The present invention relates to a multifocal lens containing a holographic element and providing at least two optical powers.
Various bifocal lens design concepts for ophthalmic lenses, which are placed on or in the eye to correct visual defects, e.g., contact lenses and intraocular lenses, are available. One conventional bifocal ophthalmic lens design is the concentric simultaneous vision type. A concentric simultaneous bifocal lens has alternating optical zones that are concentrically placed. The concentric alternating optical zones have different radii of curvature to provide separate powers for near images and far images and, thus, focus near and far images onto a common focal region. Although concentric simultaneous bifocal lenses have been available for some time, they have not been used widely. This is because images projected on the retina by a concentric simultaneous bifocal lens are composed of both near and far images, and the overlapping images make neither of the near and far images completely clear. For example, when a distant object is viewed through a concentric simultaneous bifocal lens, images of near objects are simultaneously present, veiling or fogging the image of the distant object. In addition, because the light entering the concentric simultaneous bifocal lens is shared by the two optical zones, contrast and intensity of the focused images are sacrificed, especially under low light conditions.
Another conventional bifocal ophthalmic lens design is the diffractive simultaneous vision type. These lenses have a diffractive optical element and a refractive optical element, and utilize both optical elements to simultaneously project distant and near images on the retina. As with concentric simultaneous bifocal lenses, a diffractive simultaneous bifocal lens splits the light entering the eye into near and far images and projects the images simultaneously on the retina. Consequently, neither of the near and far images is completely clear and creates the contrast and intensity problem under low light conditions.
Yet another conventional bifocal ophthalmic lens design is the translating type. A translating bifocal constant lens generally follows the design of a conventional bifocal lens for eye glasses. A translating lens has two distinct localized viewing sections that have different optical powers. The position of the bifocal lens on the eye must shift from one section to the other when the wearer wishes to see objects that are located at a distance different from the objects currently in focus. One major problem inherent in a conventional translating bifocal ophthalmic lens is the difficulty encountered when the wearer tries to shift the position of the lens on the eye. The lens must move or shift a relatively large distance on the eye to change from one viewing section to the other, and the shift from one viewing section to the other must be complete before clear vision can be realized.

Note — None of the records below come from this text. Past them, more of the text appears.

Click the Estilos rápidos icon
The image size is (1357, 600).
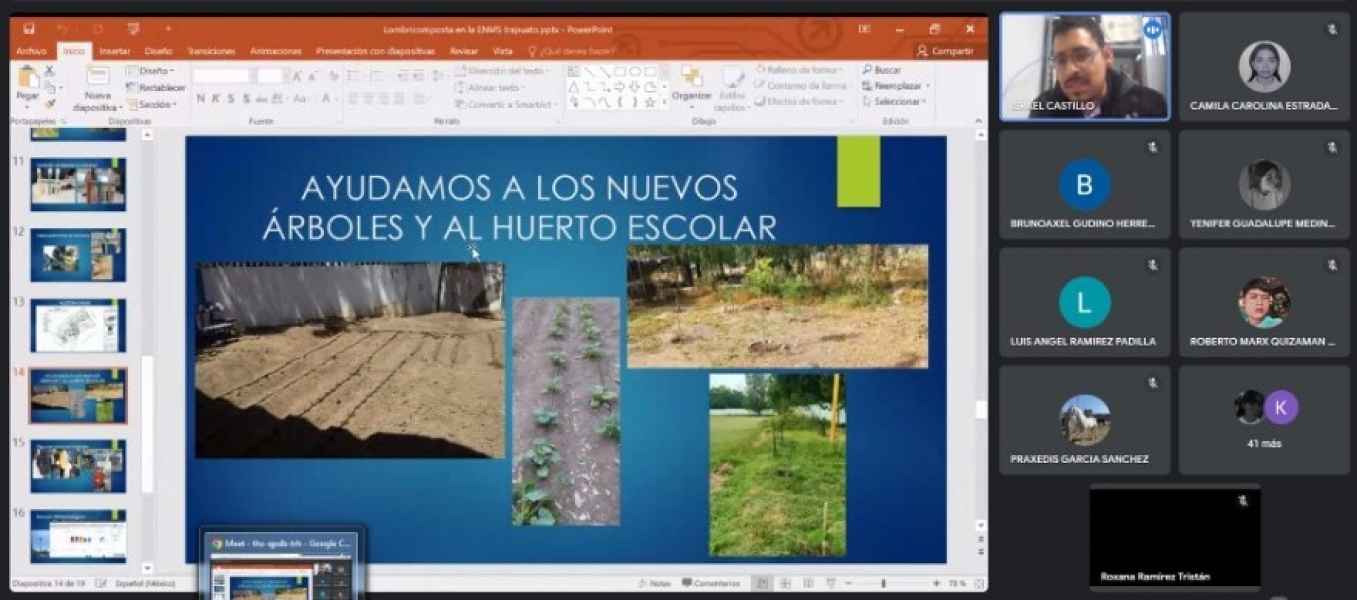coord(732,86)
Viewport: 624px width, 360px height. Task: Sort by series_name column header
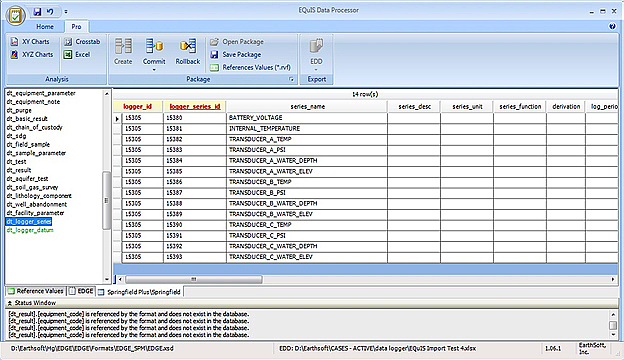pos(307,107)

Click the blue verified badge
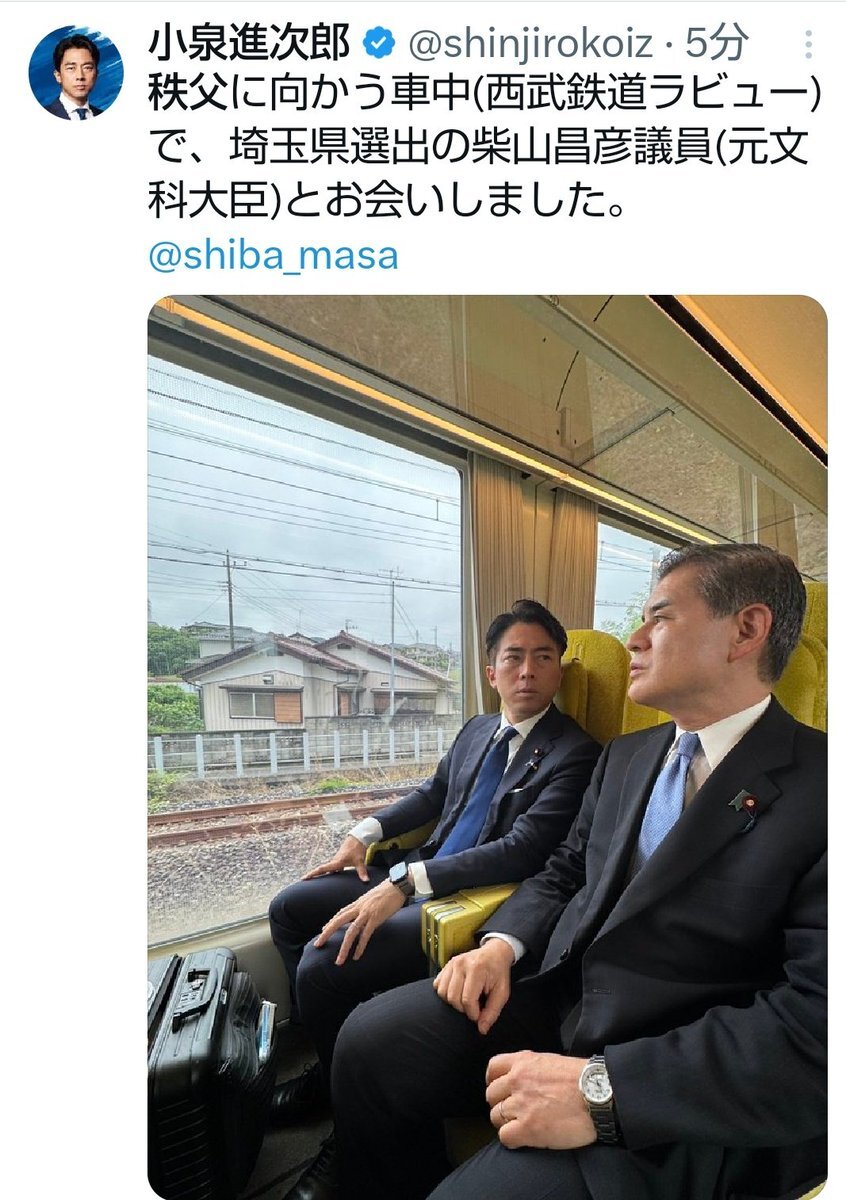[377, 44]
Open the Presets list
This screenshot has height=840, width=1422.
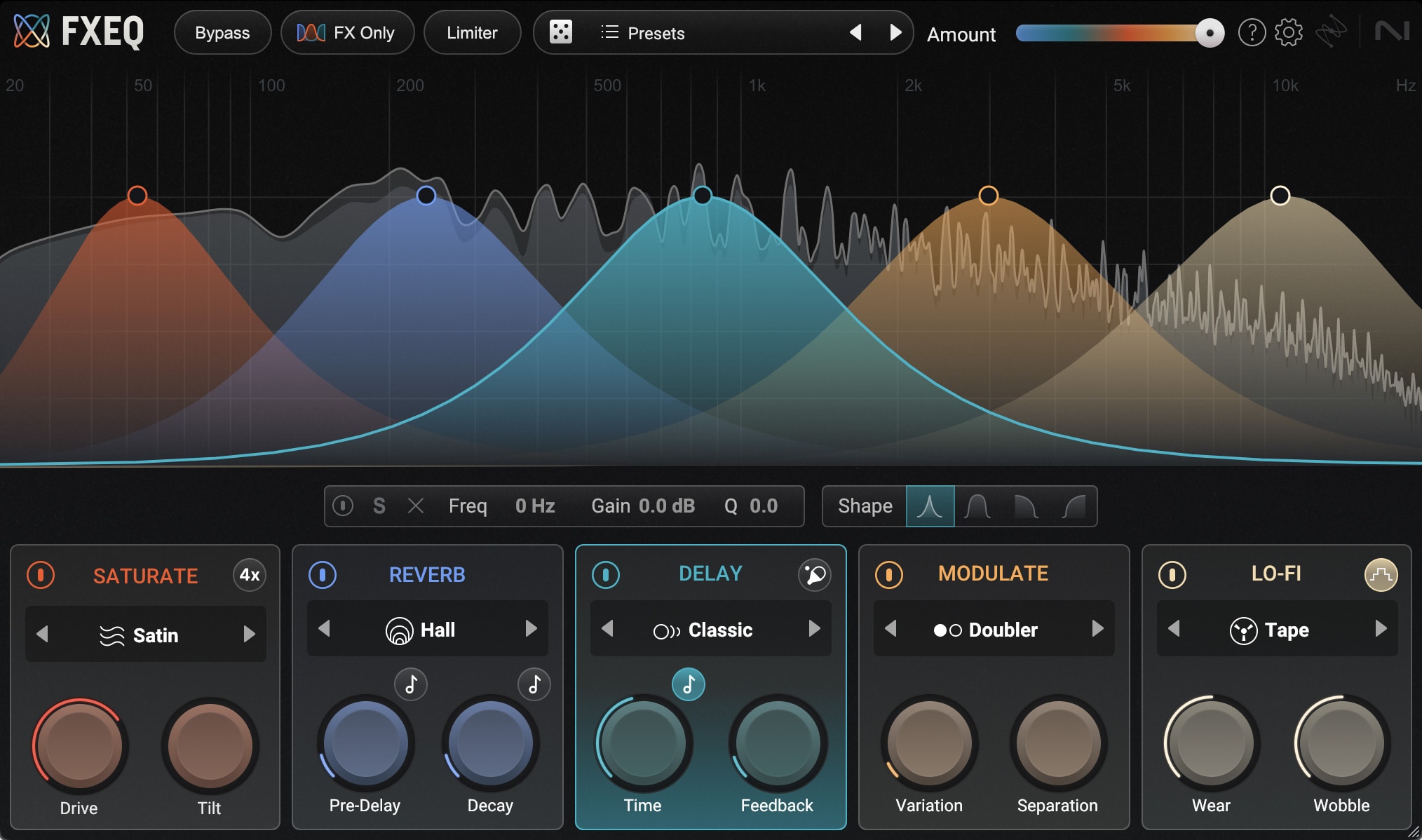click(x=643, y=33)
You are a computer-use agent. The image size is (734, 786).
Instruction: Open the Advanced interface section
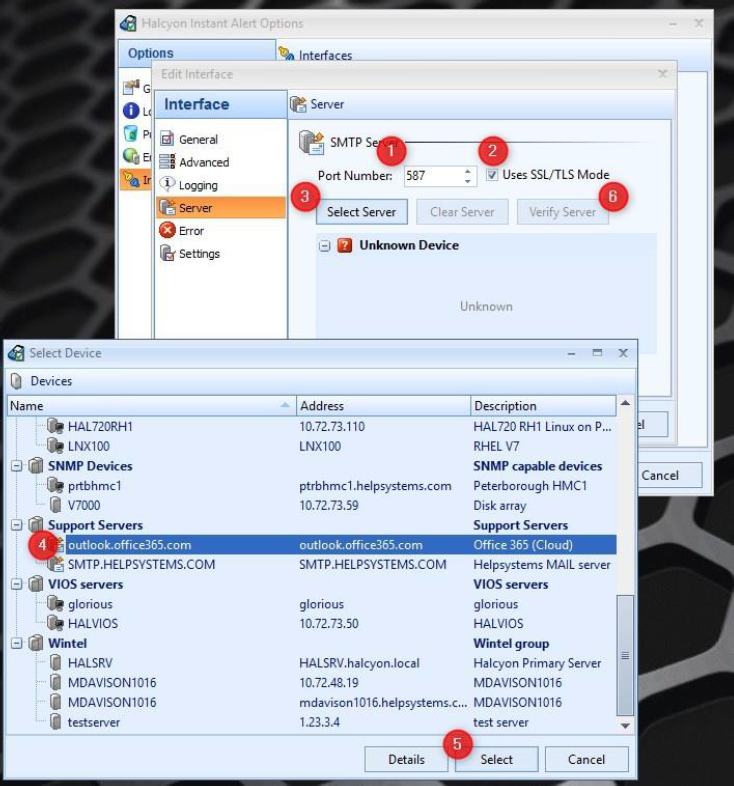(x=203, y=162)
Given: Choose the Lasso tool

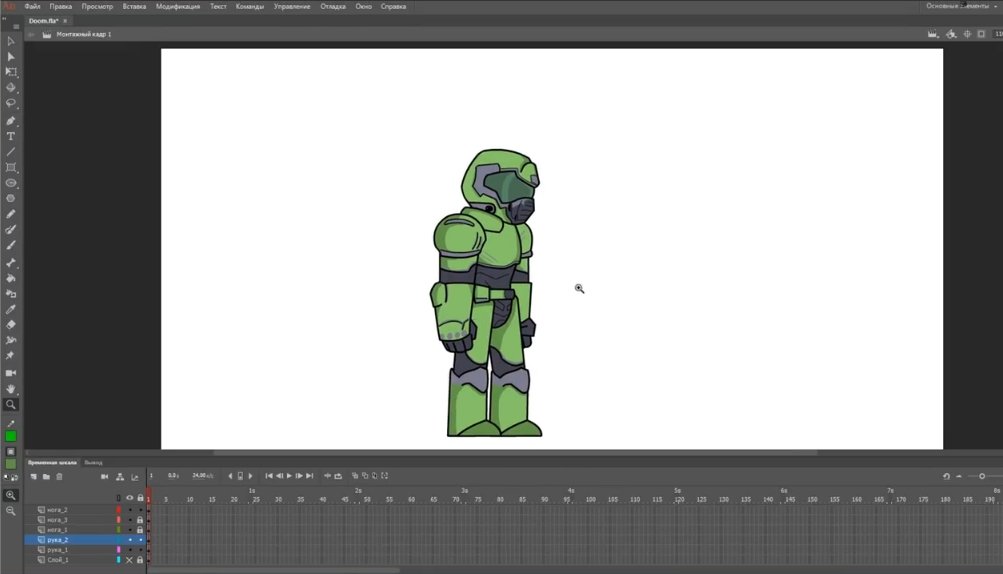Looking at the screenshot, I should 11,103.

Recently, actively controllable approaches for providing a bifocal function in an ophthalmic lens have been proposed. A simultaneous vision type bifocal lens having sectionally applied thermochromic coatings is an example. The bifocal lens is designed to activate the thermochromic coating on the distant optical zone of the lens, when the wearer looks down to focus on a near object. The activated thermochromic section of the lens blocks light from going through the distant optical zone, thereby preventing the veiling or fogging affect of the light originating from near objects. This approach is not highly practical in that currently available thermochromic coating materials do not activate and deactivate fast enough for the concept to be practical. Another approach uses a lens that changes its focal length with an aid of a switchable battery or photocell. This approach also is not currently practical in that the electronic circuitry and the power source must be made small enough to be packaged in an ophthalmic contact lens and must be highly reliable and durable.
There remains a need for an ophthalmic lens that reliably provides multifocal functions without the deficiencies of prior art multifocal lenses. There additionally remains a need for optical materials that can be easily processed to produce a holographic optical element.